| TASK INSTRUCTIONS |
Nothing but a number should be given: the count of lines in the listing that include "calendar".

>>

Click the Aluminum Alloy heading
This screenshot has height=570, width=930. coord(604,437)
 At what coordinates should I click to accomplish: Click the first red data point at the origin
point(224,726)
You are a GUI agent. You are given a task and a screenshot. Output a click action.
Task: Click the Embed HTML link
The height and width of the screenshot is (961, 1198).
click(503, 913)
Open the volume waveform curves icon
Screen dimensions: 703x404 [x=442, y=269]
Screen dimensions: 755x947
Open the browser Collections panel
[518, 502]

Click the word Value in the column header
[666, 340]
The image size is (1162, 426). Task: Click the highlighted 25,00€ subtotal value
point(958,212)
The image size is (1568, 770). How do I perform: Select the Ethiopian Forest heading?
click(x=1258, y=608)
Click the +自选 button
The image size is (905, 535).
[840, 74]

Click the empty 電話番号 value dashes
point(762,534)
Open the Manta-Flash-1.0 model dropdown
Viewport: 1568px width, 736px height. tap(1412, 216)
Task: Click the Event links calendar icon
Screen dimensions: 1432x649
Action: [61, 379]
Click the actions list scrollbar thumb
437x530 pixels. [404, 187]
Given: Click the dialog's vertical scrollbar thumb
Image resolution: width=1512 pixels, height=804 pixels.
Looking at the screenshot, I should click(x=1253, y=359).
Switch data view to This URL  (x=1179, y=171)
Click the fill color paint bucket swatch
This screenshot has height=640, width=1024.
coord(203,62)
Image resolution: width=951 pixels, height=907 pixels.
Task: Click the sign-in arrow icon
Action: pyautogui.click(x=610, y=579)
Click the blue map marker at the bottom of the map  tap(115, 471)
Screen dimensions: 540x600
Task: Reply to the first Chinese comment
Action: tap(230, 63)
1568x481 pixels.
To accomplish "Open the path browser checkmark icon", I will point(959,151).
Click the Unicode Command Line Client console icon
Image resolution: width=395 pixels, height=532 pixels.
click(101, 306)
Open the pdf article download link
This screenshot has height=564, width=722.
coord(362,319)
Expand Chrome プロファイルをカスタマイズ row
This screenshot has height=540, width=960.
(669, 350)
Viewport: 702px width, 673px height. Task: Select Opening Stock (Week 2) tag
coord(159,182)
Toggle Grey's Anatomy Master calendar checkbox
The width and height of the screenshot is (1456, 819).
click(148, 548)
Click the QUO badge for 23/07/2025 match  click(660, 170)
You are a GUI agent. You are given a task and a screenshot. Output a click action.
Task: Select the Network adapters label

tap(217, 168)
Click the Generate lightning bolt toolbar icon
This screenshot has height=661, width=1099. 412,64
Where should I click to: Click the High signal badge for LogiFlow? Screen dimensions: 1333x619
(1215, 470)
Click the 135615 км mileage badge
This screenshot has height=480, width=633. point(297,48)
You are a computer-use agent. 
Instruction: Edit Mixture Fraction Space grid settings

<<

| RESPONSE FOR THIS EXERCISE |
2